As we open our Bibles and begin to read, there are “good news” stories from beginning to end. That does not mean that within its pages there are no stories about the wickedness of men. It does reveal about man’s evil deeds, yet it also reveals that there is hope for him through a Savior. A Lord who was prophesied about in the Old Testament, came into the world to give His life as a ransom in the gospels, and who will return to take home His people from Acts to Revelation. What a “good news” story!

The word gospel is used approximately 133 times in our New Testament. It is translated most all the time from two Greek words (a noun and a verb), which are similarly defined. Thayer in his Greek-English Lexicon of the New Testament, gives us this definition of one of these words: “to bring good news, to announce glad tidings” (p. 256). It is not “good news” to everyone, because there are some who reject its message of salvation through Christ Jesus. But to those of us who believe, it is the power of God that will deliver us from our sins, saving our souls from eternal damnation (1 Corinthians 1:18).

Most all “good news” stories affect only a few people at most. The gospel that was brought to light by our Lord and Savior is “good news” for the entire world.
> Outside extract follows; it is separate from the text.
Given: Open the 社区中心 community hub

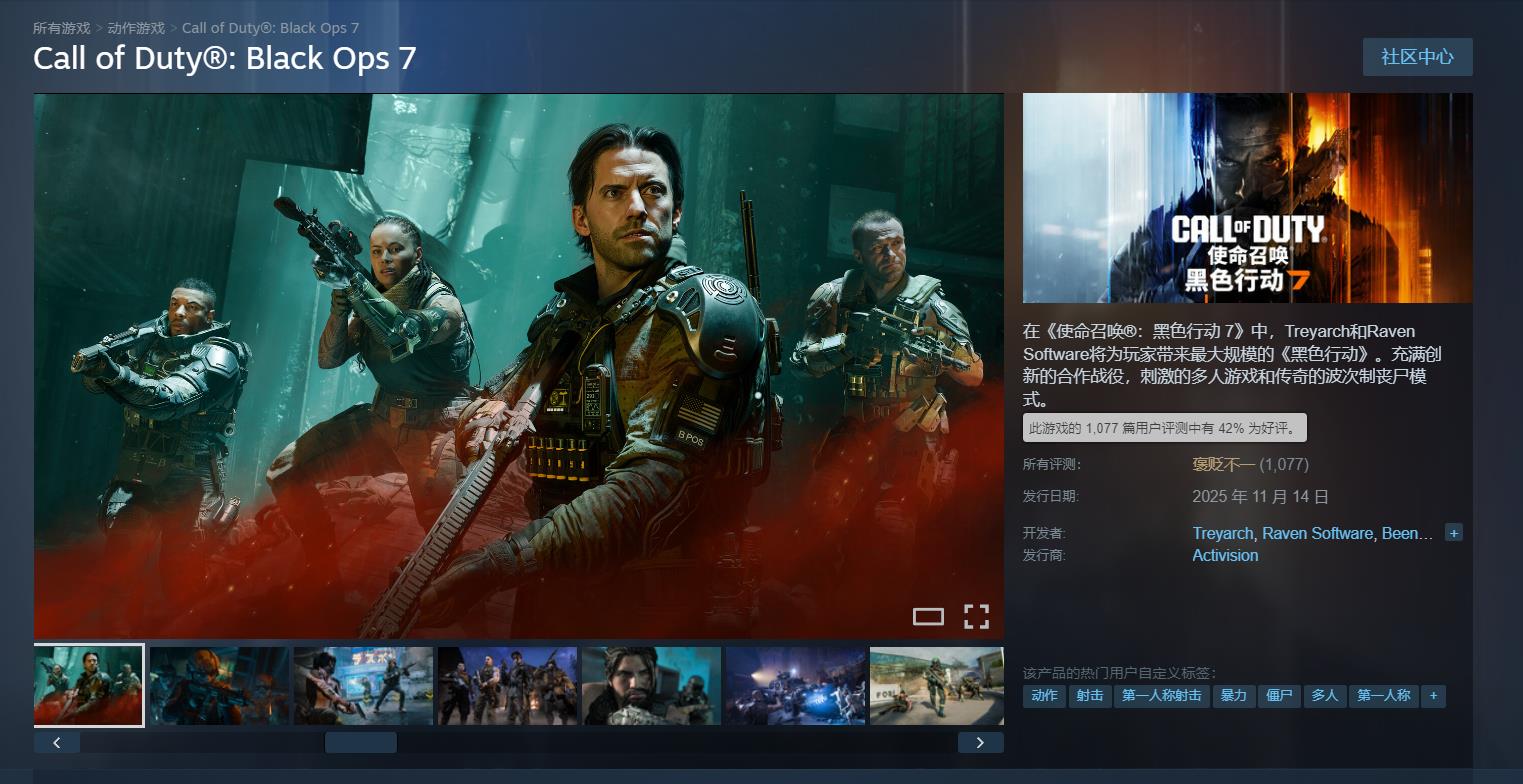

He told His apostles to “Go into all the world and preach the gospel to every creature” (Mark 16:15). It didn’t matter about the color of one’s skin, the country in which they lived, whether they were rich or poor, nor if they were educated or uneducated, etc.. This message was for all men and women who would listen and be obedient to its precepts. I’ve been an eyewitness to the joy on the face of an individual who has been told that the gospel is for them. No, they have not been too evil, don’t too many things wrong, nor come from the wrong class of people. God’s love and mercy, through His Son, extends beyond any barriers of the human mind. God’s grace can even save me!

This “good news” involves the only thing I have that is of any value, my soul. Jesus said, “For what profit is it to a man if he gains the whole world, and loses his own soul? Or what will a man give in exchange for his soul?” (Matthew 16:26) Because of sin, I have been separated from my God (Isaiah 59:1,2). I need the forgiveness of those sins that is offered by God through the blood of Christ (Ephesians 1:7). Christ gave Himself, not for a select few, but for the entire world (1 Timothy 2:3-6). I may not have the material wealth that some people have, their power, nor the honor bestowed upon them by other men, but I can save my soul by humbling submitting to my Maker (Hebrews 5:8,9). We must remember the lesson taught us by Job, “And he said: ’Naked I came from my mother’s womb, and naked shall I return there. The Lord gave, and the Lord has taken away; blessed be the name of the Lord’” (Job 1:21). What great news, the one thing that I have of value, God said I could save with His help!

The “good news” contained in the gospel is that I have a Savior who died (in my place) to redeem me. He was crucified, not for sins He committed, but because of the iniquities of others. He was sinless. The apostle Peter said, “Who committed no sin, nor was deceit found in His mouth; who, when He was reviled, did not revile in return; when He suffered, He did not threaten, but committed Himself to Him who judges righteously; who Himself bore our sins in His own body on the tree, that we, having died to sins, might live for righteousness—by whose stripes you were healed” (1 Peter 2:22-24). We are so unworthy of such love and sacrifice. Yet, God loved us so much that He gave the greatest gift that has or ever will be given, His Son, to save you and me (John 3:16). What a truly, truly, “good news” story!

When you read this “good news” story, how does it touch your heart? Does it make you want to be obedient to His commands? It should. Will you believe in the One who died for you (John 8:24); will you turn from your sins in repentance (Luke 13:3,5); will you confess His name before men (Romans 10:9,10); will you be baptized in water for the remission of those sins (Acts 2:38)? Unless I’m willing to do these things, this story will not be “good news” to me. Have you obeyed and turned your back on your Savior? Repent and ask the Lord to once again have mercy on your sinful soul (Acts 8:22). The “good news” is that we all can be saved!